### What you have to do
Show, in full, each line of the data that contains "computer".

### Items from a data source
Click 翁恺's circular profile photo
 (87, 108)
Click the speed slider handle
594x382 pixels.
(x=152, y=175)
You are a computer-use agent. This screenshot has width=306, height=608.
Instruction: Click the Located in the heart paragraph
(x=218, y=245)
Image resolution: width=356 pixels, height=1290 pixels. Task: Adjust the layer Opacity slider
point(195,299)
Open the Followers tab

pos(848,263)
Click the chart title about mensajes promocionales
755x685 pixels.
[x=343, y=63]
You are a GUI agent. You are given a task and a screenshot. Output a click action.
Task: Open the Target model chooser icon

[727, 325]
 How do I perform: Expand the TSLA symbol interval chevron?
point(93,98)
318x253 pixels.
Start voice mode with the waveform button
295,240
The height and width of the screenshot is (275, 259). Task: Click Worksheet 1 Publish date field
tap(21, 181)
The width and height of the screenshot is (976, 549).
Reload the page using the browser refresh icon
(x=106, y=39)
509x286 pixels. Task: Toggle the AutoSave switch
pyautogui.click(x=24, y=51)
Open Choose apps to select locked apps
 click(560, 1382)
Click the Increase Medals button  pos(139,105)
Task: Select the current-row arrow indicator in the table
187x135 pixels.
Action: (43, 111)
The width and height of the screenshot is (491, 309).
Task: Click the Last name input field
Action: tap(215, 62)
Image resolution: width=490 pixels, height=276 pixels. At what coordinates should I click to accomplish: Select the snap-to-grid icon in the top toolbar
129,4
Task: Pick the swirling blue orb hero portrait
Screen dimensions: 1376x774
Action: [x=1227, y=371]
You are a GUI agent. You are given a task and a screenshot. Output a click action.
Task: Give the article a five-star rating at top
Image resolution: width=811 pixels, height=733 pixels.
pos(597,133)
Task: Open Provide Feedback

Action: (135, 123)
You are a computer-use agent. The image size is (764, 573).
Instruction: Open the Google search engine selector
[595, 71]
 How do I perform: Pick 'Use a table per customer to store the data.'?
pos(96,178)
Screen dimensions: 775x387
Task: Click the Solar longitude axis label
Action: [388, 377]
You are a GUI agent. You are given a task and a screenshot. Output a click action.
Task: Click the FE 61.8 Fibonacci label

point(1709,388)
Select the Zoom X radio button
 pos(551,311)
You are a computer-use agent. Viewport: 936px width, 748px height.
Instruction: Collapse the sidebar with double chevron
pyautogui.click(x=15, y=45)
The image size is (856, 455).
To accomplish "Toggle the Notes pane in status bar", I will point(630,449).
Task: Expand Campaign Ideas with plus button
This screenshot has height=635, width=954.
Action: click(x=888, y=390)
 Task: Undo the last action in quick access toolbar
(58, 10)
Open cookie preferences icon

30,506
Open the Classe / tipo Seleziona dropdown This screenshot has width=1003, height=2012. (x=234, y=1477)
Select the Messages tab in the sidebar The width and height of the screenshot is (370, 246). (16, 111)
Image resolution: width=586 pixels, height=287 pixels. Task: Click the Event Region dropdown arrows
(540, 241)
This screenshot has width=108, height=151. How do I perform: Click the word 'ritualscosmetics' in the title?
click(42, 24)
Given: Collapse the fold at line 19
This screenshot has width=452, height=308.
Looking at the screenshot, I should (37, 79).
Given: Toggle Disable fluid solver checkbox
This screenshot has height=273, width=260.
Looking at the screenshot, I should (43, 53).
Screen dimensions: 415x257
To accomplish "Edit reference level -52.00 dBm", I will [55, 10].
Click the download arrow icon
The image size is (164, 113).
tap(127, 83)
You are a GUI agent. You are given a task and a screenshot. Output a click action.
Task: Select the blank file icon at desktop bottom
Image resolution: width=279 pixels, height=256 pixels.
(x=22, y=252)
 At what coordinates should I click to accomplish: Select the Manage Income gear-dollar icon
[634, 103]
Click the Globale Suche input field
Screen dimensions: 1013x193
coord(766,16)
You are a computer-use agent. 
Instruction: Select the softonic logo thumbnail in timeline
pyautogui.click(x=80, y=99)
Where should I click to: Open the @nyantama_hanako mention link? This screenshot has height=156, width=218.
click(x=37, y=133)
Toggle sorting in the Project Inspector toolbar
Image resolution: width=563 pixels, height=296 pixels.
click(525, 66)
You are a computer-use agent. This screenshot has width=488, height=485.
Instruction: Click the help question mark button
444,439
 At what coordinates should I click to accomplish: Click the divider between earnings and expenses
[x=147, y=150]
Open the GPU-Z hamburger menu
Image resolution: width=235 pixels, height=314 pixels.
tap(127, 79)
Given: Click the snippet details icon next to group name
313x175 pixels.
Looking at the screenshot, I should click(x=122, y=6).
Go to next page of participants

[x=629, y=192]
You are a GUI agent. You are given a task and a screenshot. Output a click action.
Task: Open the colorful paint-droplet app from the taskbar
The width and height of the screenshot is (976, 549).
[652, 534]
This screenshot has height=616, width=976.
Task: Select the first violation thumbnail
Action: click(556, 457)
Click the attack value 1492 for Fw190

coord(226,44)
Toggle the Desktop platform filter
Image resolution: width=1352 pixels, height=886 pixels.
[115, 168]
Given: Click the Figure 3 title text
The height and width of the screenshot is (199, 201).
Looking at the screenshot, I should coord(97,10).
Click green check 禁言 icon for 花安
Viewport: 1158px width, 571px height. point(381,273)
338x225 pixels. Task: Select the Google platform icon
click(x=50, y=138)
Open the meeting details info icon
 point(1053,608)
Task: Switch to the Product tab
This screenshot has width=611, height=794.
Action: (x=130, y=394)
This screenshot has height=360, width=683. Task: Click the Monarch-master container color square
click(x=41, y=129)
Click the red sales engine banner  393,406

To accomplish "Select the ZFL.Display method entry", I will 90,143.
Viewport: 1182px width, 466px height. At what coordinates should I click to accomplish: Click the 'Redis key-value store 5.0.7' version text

### Solution for this task
You are a computer-use agent. This screenshot has width=306, height=608.
You are a computer-use agent. The image size is (764, 573).
You are a computer-use agent. Viewport: 936px width, 748px height.
You are a computer-use agent. 
You are a computer-use agent. This screenshot has width=488, height=485.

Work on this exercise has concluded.